Esse será a hora perfeita para colocar em prática o plano tão acalentado, mas sempre adiado, de levar uma vida saudável! Portanto, dedique um tempo aos exercícios físicos. Providencie música de academia e contrate um personal trainer super animado que, equipado de um megafone, comande a sessão saúde com gritos de estímulo: Vamos lá! 1, 2, 3, 4! Força aí! Mais uma vez! 1, 2, 3, 4! Muito bom! Os exercícios serão praticados durante duas horas, sempre a partir das 8h da manhã em todos os sábados, domingos e feriados.

Deixe a música entrar na sua vida e também na do seu vizinho. Observe seus hábitos musicais e, generosamente, ouça aquilo que ele NÃO ouve, afinal, conhecer coisas novas é sempre bom. Escute suas músicas durante horas, se possível repetindo dez a quinze vezes seguidas a mesma canção. Pode ser pagode, techno, funk, música étnica, tipo chinesa, japonesa, indiana ou alemã, sertanejo, Kelly Key, Bonde do Tigrão ou, melhor ainda, uma seleção dos anos 70 composta de Jane e Herondy, Kátia, Márcio Greick, Nelson Ned e Odair José. Desde que seja das oito da manhã às vinte e duas horas sem parar, em repetições ininterruptas.

Compre uma telha de zinco e posicione-a embaixo de uma torneira que você deixará pingando durante toda a madrugada, numa área que se possa escutar da casa do seu amigável vizinho. Recolha toda a água em um balde e use para o cozido depois. Não dá pra desperdiçar água potável, não é mesmo?

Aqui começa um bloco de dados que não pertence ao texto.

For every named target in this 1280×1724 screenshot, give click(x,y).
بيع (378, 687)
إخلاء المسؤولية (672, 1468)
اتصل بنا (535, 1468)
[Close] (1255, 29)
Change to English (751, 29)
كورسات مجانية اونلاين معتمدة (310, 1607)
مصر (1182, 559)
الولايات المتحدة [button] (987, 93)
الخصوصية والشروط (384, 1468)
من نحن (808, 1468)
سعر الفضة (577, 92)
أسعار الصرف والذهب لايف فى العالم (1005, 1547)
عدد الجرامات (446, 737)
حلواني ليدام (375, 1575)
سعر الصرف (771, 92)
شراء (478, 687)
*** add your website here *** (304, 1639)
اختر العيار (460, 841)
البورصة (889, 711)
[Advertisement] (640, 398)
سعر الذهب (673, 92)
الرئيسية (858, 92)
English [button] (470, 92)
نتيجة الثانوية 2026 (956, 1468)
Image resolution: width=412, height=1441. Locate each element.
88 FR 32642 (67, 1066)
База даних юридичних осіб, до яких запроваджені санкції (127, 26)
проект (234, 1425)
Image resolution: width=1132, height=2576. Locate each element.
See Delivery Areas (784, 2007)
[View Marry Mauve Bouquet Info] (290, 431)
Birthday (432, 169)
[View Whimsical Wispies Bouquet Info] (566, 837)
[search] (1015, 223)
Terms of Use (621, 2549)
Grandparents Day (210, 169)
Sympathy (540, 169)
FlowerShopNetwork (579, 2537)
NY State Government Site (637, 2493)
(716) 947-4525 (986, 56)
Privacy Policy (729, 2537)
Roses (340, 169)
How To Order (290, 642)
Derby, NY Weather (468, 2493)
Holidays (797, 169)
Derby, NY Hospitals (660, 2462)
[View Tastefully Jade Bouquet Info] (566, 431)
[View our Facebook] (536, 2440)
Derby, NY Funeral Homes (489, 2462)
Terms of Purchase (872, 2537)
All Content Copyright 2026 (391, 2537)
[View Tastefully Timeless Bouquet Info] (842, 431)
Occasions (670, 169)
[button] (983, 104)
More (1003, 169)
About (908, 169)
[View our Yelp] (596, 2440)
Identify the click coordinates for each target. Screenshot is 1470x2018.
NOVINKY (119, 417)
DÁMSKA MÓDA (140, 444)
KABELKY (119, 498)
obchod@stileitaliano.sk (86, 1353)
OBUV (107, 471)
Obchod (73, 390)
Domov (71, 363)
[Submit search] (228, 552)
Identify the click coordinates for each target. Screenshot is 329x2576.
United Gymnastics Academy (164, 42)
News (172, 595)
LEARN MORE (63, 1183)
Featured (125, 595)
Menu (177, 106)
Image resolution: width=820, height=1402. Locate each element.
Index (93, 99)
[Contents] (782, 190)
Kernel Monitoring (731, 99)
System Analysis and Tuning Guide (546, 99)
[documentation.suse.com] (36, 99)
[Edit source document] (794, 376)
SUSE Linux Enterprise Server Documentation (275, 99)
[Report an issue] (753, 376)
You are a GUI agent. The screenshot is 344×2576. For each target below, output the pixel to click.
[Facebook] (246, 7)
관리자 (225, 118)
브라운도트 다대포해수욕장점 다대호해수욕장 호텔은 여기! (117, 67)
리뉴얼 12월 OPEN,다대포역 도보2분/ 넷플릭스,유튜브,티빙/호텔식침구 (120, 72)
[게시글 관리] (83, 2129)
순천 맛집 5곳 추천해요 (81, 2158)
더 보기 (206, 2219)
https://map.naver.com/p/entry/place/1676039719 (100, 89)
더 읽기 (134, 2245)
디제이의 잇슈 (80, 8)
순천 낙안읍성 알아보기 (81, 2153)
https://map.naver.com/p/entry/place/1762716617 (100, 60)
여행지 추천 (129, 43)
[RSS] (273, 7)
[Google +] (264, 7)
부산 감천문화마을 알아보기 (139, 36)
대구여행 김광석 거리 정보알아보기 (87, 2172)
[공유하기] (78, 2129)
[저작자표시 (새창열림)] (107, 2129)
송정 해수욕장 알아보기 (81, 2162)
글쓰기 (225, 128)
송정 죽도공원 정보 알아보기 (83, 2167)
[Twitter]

Adote uma ou mais dessas medidas. Certamente não vai resolver de jeito nenhum o problema com o mala do seu vizinho, mas garanto que você vai se divertir demais! E é o povo quem diz que água mole em pedra dura... Pode ser que um dia você acabe ficando famoso por ter ido parar naquele quadro do Fantástico, O Conciliador. Todo mundo sabe que a esperança é a última que morre, não é? Depois, até mesmo, do seu vizinho!